OXFORD, U.K. – On Tuesday, just over a week since the establishment of Oxford’s “Liberated Zone” for Gaza, more than 500 members of the faculty and staff at the University of Oxford have now pledged their support in writing for the solidarity encampment and its demands. More signatures are being added in support daily.
The overwhelming support from faculty and staff highlights the widespread feeling across the university that the administration should engage with the encampment and meet its demands. These demands call on Oxford University to cut its existing financial and institutional ties to Israeli genocide, occupation and apartheid.
Among those pledging their support are professors from almost every department in the university, from biology, history, politics, economics and computer science, to law, music, anthropology, geography, philosophy, physics and chemistry. They are joined by librarians and archivists, by staff in computing, development, access and administration, and by keepers of the university’s collections.

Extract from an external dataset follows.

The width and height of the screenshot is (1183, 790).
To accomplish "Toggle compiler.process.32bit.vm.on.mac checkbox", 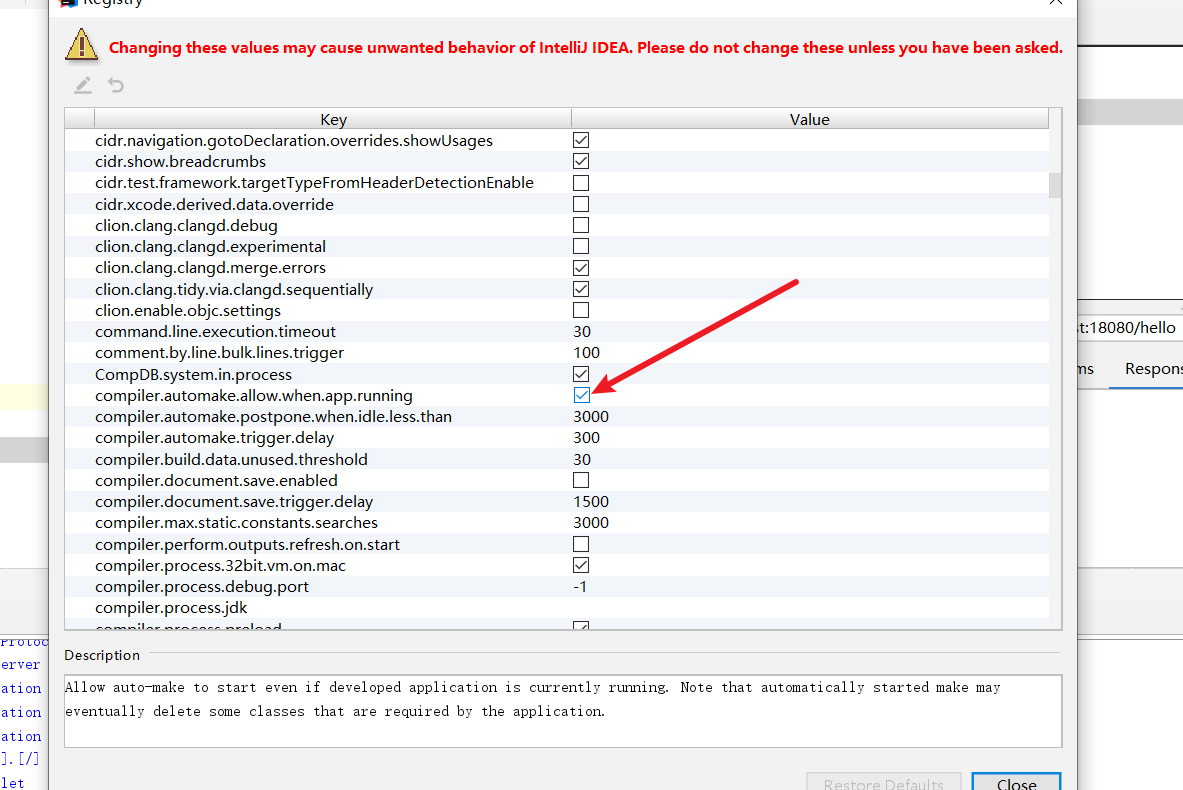I will coord(581,565).
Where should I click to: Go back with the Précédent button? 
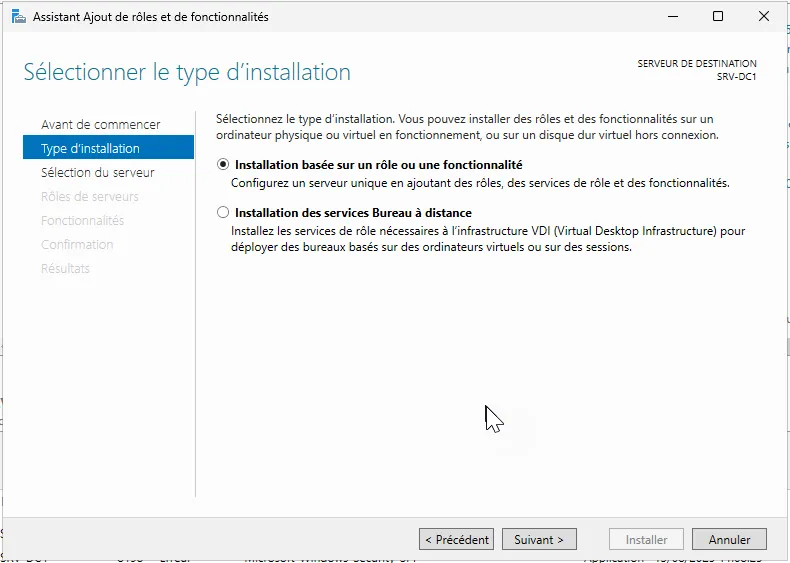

In a joint statement, the signatories made clear their firm support for the encampment and its demands: “As members of faculty and staff of the University of Oxford, we stand firmly in support of the members of the university community who have begun an encampment outside the Pitt Rivers Museum to demand that the university divest from Israel’s genocide in Gaza, as well as from Israel’s ongoing apartheid regime against Palestinians and its settlements in the West Bank and East Jerusalem.”
They draw attention to the fact that the situation in Gaza is “catastrophic” and that, “The International Court of Justice has characterized it as plausibly amounting to genocide.” The students’ demands, say the signatories, are “entirely reasonable given the University of Oxford’s commitment to global leadership in education and to furthering educational opportunities internationally.”
While acknowledging that the university has called for the release of the Israeli hostages and for an end to the ongoing violence in Gaza, “We further call for the release of Palestinians prisoners held under administrative detention in Israeli prisons, many of them arrested as children.”
The faculty and staff have called the camp “a public-facing global education project” and have urged the university leadership to recognize this political expression as an opportunity for dialogue and engagement. Thus far, the university has refused to acknowledge Oxford Action for Palestine’s demands or reply to requests for meetings.
As Prime Minister Rishi Sunak pressures university administrators to suppress campus dissent, the endorsement also underscores the growing role of academics across the U.K. in calling for an end to British support of Israel’s genocide, which has killed more than 35,000 Palestinians and systematically destroyed essential civilian infrastructure.
“The International Center of Justice for Palestinians has notified the University of Oxford — among over 80 British institutions — of possible complicity, through its investments, in Israel’s genocide of the Palestinian people,” said Sneha Krishnan, associate professor in human geography at the University of Oxford. “With this in mind, I proudly join over 500 of my colleagues at Oxford to demand that the university disclose its investment, and divest from Israel’s genocide and occupation in Palestine.”
Associate Professor of Political Theory Sophie Smith explained that, “As the U.N. declares a famine in Northern Gaza, and the Israel Defense Forces continue their assaults on families they have already displaced to the South, I stand alongside over 500 colleagues from almost every department of the university to call on the vice chancellor to disclose the university’s investments, to divest from any corporation enabling Israel’s genocidal war and its illegal occupation and to support Palestinians in Gaza as they rebuild their educational institutions, including their universities, each of which has been destroyed by Israeli bombs.”
Oxford Action for Palestine (OA4P) is a coalition of students, faculty, staff and other members of the University of Oxford community who are dedicated to the liberation of Palestine. On May 6, OA4P established a Liberated Zone encampment in solidarity with Gaza, calling on the university to cut financial and institutional ties with Israeli genocide, occupation and apartheid. The full statement and list of the signatories can be read at oxfordgazastaffsolidarity.wordpress.com.